İsrail art arda üçüncü kez sandık başına giderken, Evimiz İsrail Partisi lideri “Kingmaker” Avigdor Lieberman, 17 Eylül seçimleri sonrası koalisyon görüşmelerinde sadece sağ partileri içine alan ve dar kapsamlı bir koalisyon hükümetinde yer almayacağında ısrar etti.  Böylelikle, Netanyahu’nun Likud’u ile aynı safta yer alan küçük Ultra-Ortodoks (aşırı dindar Yahudiler tarafından desteklenen) Şas ve Birleşik Tevrat partileri Lieberman tarafından oyun dışına itilmiş oldu.

Likud tarafında yer alan Şas ve Birleşik Tevrat partileri, yargılama sürecinin etkisiyle Netanyahu’ya yönelik olumsuz refleks geliştirmesi, siyaset sahnesinde henüz bir yılını doldurmamış olan Mavi Beyaz Hareketi’nin İsrail siyaseti içerisinde yakaladığı ivmeyi hızlandırabilir.  Zira Mavi Beyaz Hareketi, kurulduğu ilk günden beri sağ siyasetin karşısında ciddi bir muhalefet bloğu oluşturmayı başardı.

Benny Gantz’ın Likud ile koalisyon gerçekleştirmemesinin nedeni, Netanyahu’nun dokunulmazlık garantisi talebi olmuştu. Gantz’ın Netanyahu ile bir koalisyon hükümeti kurmaktan kaçınması, iyice zayıflayan Likud liderine önümüzdeki seçimlerle son darbeyi vurabileceği düşüncesinden ileri geliyor. Siyasi partisini kullanarak kendini koruma altına almaya çalışan Netanyahu, böylelikle Mavi Beyaz Hareketi’ne İsrail’in politik atmosferinde istemeden de olsa alan açmaya devam ediyor.

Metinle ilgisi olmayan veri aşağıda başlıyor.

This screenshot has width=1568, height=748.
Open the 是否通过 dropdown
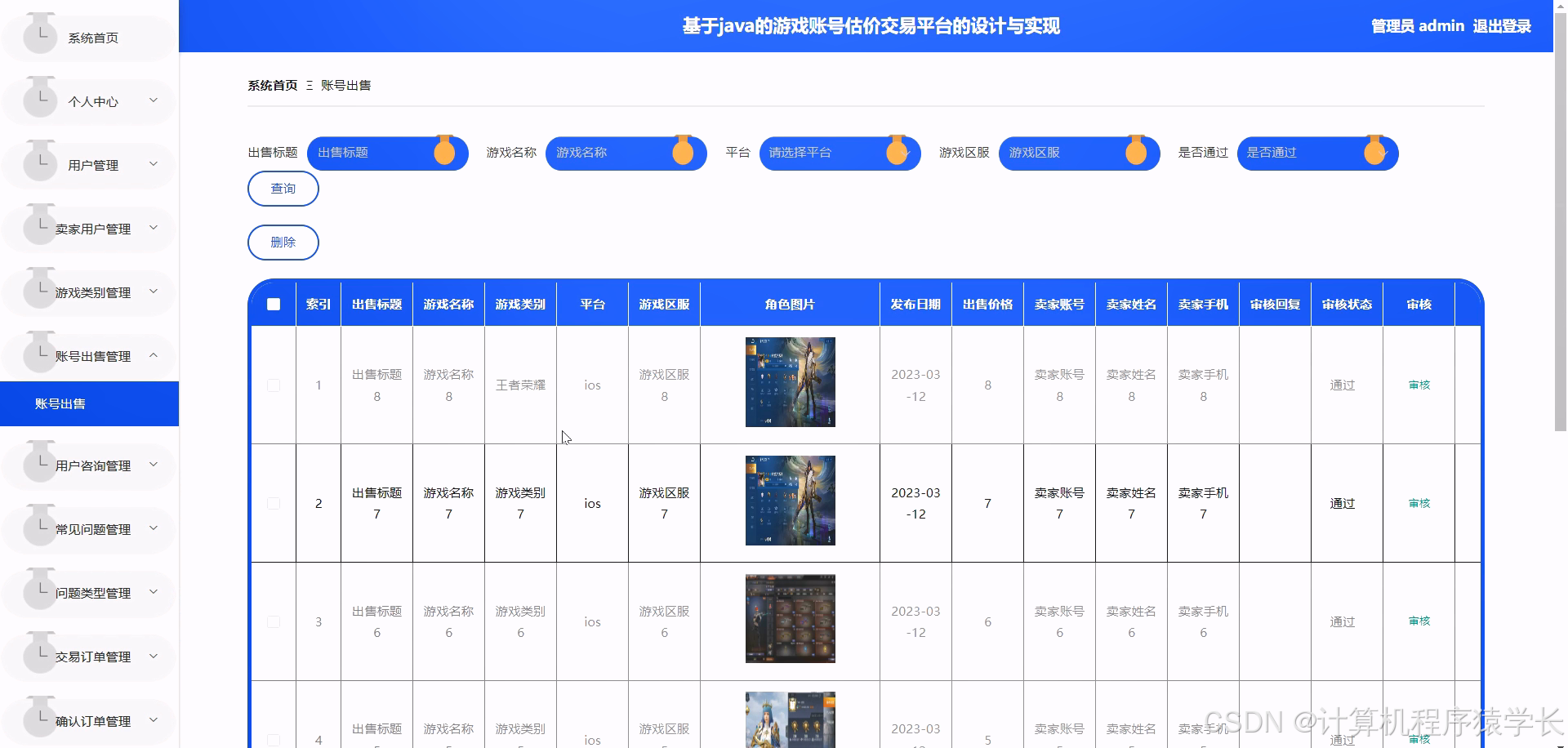[1317, 153]
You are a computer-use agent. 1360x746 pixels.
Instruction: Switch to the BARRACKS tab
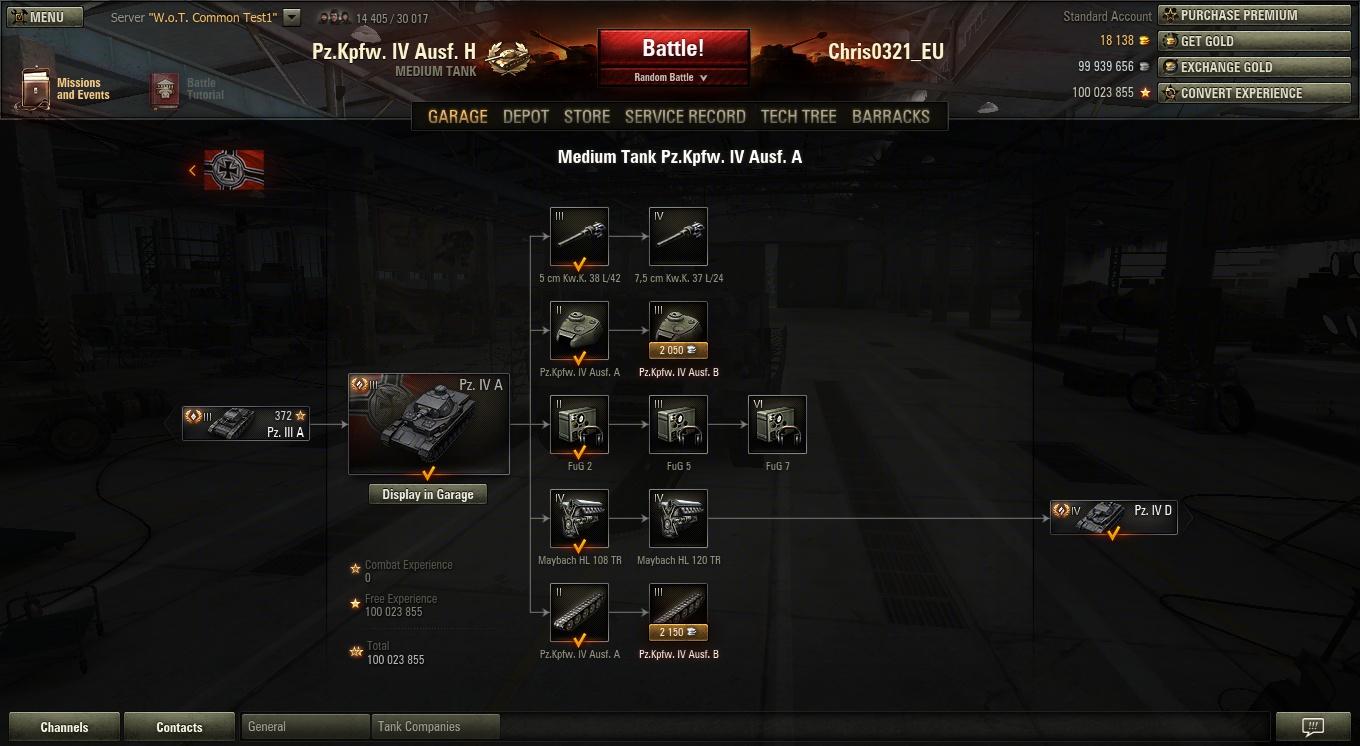pos(891,116)
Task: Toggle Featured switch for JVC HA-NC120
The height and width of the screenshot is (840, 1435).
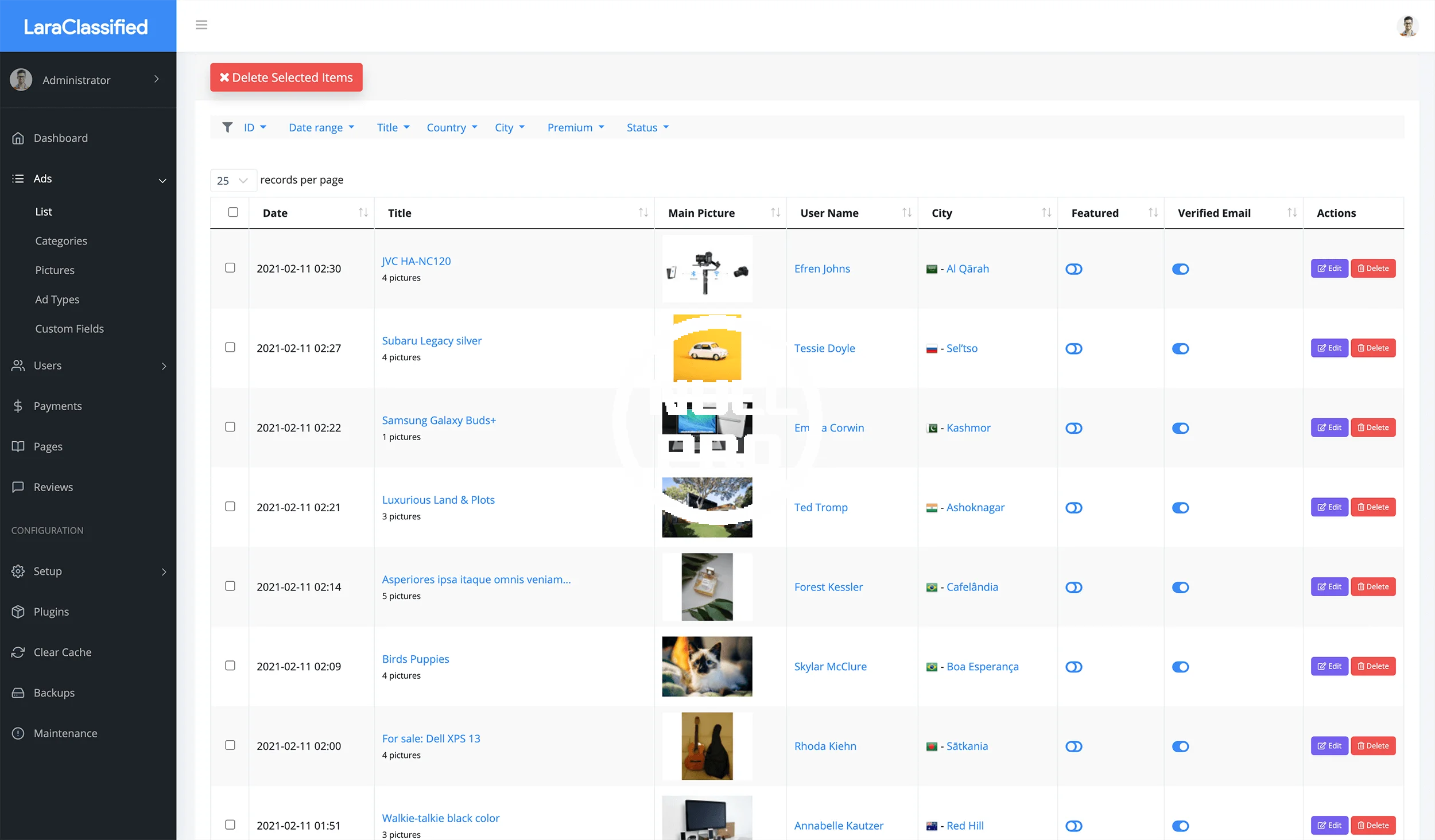Action: point(1073,269)
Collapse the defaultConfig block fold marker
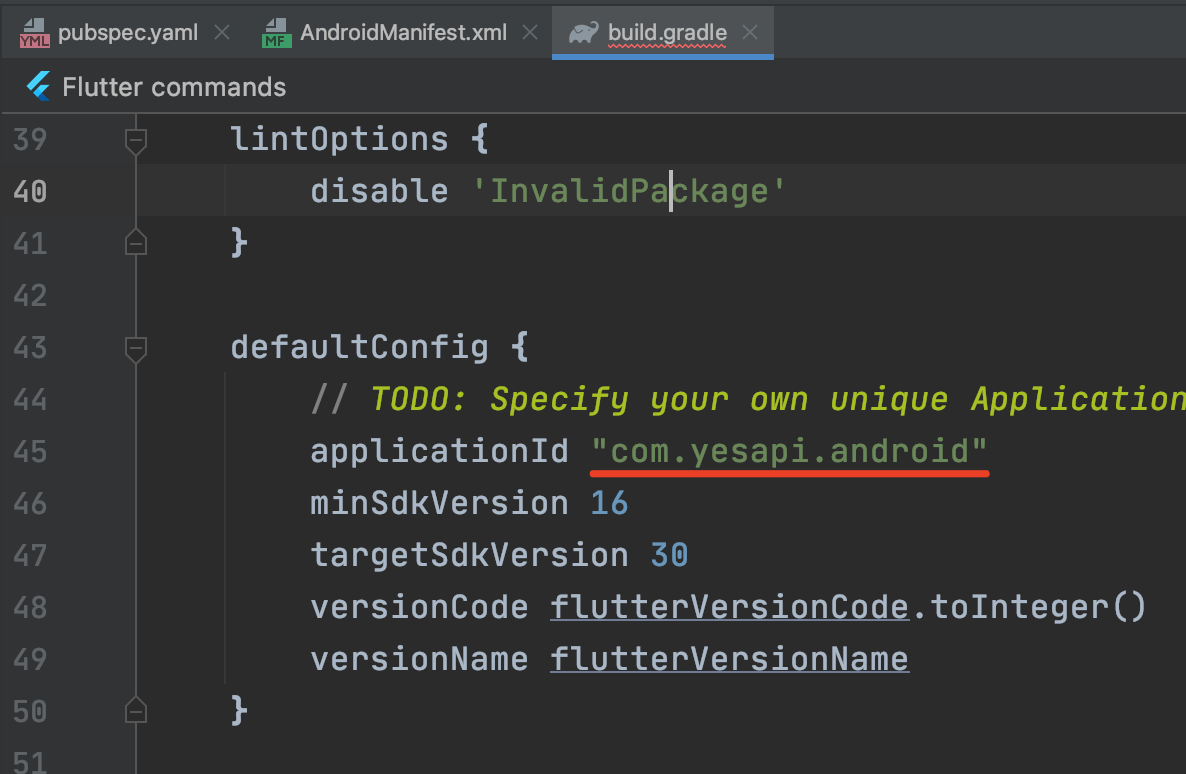Screen dimensions: 1186x774 pos(135,348)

İsrail siyasetinde daha önceleri yargılanan ve hapis cezasına çarptırılan pek çok lider mevcut. Eski İsrail başbakanlarından Ehud Olmert, Kudüs belediye başkanı olduğu dönemde rüşvet suçundan dolayı 2014’te altı yıllık hapis cezasına çarptırılmış ve cezasının 16 ayını cezaevinde geçirmişti. İçişleri Bakanı Aryeh Deri de rüşvet aldığı gerekçesiyle hakim karşısına çıkmış ve 3 yıl hapis cezasına çarptırılmıştı. Bu örnekler ışığında, Netanyahu’nun seçimlerde kendisine dokunulmazlık sağlayacak çoğunluğu elde edememesi, dolayısıyla yargılanmasının önüne geçememesi, hem siyasi kariyerinin büyük darbe yemesine ve partisinin rakipleri karşısında güç kaybetmesine hem de kriz içindeki İsrail siyasetinde dengelerin temelden değişmesine kapı aralayabilir.